The latest report from the Canadian Mortgage and Housing Corp, released Tuesday, showed the seasonally adjusted annualized rate of housing starts fell to 193,032 in July from a downwardly revised 202,338 units in June.
With the six-month trend at 185,586 starts, analysts said homebuilding has settled into a pace that meets demographic demand, seemingly unaffected by the low oil prices and economic drag felt in many other sectors.
Canada Housing Starts, July
The CMHC report showed a 5.9 per cent drop in Canada’s urban housing starts, which make up the bulk of construction activity, with multiple starts — typically condos — down 8.2 per cent and single-detached home starts down a more modest 0.8 per cent.

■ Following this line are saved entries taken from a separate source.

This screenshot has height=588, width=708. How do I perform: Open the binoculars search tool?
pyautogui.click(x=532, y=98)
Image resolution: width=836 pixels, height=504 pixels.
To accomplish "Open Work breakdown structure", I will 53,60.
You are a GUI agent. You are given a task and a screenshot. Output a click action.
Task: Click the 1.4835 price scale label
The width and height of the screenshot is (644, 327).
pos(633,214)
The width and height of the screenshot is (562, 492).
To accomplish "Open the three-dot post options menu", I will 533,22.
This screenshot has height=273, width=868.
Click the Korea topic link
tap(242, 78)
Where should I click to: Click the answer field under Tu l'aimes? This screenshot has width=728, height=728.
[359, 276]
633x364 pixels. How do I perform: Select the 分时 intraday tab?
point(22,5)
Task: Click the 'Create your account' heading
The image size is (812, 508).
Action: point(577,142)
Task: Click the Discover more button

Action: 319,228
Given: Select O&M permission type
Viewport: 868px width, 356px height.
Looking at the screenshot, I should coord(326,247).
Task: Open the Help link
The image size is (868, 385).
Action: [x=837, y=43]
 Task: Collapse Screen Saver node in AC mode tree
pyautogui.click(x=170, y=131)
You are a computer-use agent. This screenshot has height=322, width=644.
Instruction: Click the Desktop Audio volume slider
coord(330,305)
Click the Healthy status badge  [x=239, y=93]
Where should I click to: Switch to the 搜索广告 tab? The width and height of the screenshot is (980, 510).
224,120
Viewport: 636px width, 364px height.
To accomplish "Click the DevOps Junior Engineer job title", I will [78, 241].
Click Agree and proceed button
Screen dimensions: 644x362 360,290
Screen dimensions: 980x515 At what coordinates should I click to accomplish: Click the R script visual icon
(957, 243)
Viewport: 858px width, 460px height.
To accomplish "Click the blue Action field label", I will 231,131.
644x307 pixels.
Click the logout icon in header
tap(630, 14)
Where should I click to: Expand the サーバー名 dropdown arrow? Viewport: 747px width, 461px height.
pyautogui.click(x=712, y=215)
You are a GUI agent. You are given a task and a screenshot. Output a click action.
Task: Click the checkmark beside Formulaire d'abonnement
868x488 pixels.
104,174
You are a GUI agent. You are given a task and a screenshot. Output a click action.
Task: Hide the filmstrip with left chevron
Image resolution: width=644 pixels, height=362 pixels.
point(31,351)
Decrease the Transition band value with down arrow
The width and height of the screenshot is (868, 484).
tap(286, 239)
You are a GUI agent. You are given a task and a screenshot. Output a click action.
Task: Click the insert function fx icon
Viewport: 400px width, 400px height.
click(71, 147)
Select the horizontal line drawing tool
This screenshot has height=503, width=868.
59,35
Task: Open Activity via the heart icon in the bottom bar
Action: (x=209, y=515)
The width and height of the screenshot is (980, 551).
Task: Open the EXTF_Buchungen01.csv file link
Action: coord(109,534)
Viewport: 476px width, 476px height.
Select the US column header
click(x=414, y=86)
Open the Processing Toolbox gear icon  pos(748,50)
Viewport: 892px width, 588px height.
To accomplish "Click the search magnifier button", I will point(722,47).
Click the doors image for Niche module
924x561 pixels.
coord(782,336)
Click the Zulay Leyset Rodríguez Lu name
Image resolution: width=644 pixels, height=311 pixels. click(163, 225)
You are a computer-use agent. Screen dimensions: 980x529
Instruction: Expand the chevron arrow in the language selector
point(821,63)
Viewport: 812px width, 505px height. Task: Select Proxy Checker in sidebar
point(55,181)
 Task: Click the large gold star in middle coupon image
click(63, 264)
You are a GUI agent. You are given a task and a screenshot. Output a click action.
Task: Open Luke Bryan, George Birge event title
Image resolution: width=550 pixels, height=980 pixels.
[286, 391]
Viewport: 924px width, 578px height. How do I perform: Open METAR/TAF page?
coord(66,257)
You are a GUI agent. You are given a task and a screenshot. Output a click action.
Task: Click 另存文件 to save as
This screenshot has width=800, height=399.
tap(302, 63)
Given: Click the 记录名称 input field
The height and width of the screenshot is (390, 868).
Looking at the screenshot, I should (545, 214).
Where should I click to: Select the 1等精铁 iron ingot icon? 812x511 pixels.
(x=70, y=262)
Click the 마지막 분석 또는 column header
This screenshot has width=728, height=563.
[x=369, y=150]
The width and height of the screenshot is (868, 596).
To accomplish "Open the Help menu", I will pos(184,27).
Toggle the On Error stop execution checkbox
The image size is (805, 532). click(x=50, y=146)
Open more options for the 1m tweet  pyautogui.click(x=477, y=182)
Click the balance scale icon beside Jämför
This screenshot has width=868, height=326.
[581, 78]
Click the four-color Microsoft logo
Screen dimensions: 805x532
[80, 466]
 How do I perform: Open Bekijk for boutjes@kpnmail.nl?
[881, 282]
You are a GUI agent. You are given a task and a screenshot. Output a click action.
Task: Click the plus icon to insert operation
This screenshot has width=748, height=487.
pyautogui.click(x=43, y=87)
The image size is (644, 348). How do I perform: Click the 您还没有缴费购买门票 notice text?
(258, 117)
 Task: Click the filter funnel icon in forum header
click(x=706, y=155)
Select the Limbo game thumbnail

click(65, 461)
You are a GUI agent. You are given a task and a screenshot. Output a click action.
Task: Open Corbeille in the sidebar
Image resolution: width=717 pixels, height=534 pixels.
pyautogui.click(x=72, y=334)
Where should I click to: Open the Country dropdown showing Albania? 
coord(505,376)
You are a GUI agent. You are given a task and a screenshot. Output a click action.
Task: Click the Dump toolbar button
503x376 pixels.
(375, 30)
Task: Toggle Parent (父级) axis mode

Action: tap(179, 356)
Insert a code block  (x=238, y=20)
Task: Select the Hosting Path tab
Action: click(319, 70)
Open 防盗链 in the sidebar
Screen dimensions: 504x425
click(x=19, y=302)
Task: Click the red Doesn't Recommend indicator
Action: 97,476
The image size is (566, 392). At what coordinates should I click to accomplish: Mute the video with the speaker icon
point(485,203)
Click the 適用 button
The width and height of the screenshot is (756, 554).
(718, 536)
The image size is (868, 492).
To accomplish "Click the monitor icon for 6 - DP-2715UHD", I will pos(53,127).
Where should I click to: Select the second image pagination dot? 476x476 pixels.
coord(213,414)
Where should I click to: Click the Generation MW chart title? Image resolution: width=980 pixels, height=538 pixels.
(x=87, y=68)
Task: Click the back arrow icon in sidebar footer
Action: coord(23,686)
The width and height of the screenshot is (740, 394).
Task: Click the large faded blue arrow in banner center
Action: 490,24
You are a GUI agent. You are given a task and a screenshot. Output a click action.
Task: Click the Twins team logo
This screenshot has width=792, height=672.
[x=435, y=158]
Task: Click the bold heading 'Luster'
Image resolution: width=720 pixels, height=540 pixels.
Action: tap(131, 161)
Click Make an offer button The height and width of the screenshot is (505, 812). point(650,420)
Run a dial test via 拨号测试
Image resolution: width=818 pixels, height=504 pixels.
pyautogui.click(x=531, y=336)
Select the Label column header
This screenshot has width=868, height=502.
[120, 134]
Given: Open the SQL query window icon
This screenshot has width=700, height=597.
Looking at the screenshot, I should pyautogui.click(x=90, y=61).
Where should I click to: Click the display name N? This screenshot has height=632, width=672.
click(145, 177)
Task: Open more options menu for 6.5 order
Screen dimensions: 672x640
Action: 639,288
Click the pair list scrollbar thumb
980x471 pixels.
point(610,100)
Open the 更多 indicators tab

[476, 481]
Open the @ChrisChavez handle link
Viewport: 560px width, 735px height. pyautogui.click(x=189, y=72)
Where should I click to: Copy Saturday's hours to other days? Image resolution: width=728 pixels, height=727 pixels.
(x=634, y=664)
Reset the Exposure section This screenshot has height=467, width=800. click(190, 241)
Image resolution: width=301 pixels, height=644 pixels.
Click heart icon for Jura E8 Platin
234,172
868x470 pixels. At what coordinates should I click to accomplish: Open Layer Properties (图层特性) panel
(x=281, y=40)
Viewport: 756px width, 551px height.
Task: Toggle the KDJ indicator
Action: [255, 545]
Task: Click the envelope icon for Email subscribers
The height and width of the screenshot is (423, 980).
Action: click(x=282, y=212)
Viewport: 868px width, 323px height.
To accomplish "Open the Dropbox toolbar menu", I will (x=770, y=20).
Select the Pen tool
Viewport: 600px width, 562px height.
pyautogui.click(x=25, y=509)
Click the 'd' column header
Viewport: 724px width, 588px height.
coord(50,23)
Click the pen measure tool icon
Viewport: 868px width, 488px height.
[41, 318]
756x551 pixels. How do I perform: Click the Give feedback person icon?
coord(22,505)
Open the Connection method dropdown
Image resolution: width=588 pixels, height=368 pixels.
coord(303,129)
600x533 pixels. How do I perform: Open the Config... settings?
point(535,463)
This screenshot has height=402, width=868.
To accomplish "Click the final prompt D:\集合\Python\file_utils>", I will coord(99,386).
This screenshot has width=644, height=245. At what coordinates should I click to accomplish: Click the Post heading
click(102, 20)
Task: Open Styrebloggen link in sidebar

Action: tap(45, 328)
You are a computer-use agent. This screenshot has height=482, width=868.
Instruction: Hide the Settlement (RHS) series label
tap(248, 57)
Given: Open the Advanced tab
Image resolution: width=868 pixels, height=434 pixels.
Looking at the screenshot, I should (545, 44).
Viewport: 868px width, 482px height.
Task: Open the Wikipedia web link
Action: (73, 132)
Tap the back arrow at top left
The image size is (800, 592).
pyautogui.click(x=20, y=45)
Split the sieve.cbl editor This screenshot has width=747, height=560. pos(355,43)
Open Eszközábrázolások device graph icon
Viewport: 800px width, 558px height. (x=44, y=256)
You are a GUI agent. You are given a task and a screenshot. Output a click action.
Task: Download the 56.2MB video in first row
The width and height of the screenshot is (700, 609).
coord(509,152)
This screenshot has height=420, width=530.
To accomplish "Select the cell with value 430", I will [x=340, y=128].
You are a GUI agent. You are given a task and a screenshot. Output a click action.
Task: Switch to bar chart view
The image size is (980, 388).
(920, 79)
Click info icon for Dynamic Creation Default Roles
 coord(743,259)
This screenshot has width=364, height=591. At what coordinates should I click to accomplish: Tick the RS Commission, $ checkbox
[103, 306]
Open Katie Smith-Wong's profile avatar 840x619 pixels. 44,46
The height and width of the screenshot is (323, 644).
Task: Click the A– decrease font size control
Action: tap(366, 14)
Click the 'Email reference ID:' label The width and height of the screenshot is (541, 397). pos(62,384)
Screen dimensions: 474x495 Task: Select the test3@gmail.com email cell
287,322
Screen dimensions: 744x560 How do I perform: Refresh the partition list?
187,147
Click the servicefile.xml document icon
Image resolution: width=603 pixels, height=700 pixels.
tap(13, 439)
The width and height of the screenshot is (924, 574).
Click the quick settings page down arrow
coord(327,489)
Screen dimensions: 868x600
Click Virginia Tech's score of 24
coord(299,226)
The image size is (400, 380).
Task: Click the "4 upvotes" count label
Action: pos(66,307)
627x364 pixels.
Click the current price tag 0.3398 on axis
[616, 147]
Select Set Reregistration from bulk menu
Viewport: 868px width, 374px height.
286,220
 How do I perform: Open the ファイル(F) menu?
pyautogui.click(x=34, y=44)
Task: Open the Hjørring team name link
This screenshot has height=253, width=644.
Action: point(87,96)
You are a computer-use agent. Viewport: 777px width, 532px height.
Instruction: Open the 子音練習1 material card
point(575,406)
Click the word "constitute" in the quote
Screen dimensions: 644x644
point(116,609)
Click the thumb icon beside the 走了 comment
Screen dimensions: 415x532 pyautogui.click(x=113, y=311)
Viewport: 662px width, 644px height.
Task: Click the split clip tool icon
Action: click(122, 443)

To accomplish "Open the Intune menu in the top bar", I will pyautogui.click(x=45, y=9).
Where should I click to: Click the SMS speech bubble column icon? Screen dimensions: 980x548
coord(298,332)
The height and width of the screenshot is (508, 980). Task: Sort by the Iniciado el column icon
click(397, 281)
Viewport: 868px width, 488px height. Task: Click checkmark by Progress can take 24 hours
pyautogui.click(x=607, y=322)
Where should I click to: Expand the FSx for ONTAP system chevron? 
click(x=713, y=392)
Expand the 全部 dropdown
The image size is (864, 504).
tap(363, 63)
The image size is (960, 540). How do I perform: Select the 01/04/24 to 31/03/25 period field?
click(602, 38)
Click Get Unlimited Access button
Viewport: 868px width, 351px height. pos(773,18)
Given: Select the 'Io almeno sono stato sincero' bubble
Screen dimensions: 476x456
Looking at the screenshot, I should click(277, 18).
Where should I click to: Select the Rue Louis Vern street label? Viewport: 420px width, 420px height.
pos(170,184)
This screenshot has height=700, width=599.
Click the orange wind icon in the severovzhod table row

Regionally, British Columbia showed the only gain in new housing starts.
The rate of home construction remains above a low of 151,387 set in February, fueled by job gains and some of the lowest mortgage rates in decades. The resilience of the market in a year when exports and business spending have been roiled by an oil shock suggests renewed increases are possible in the next few months, according to David Tulk, chief Canada macro strategist at Toronto-Dominion Bank’s TD Securities unit.
“With the Bank of Canada expected to remain quite accommodative, we see further momentum in both sales and construction through the second half of the year,” Tulk wrote in a research note.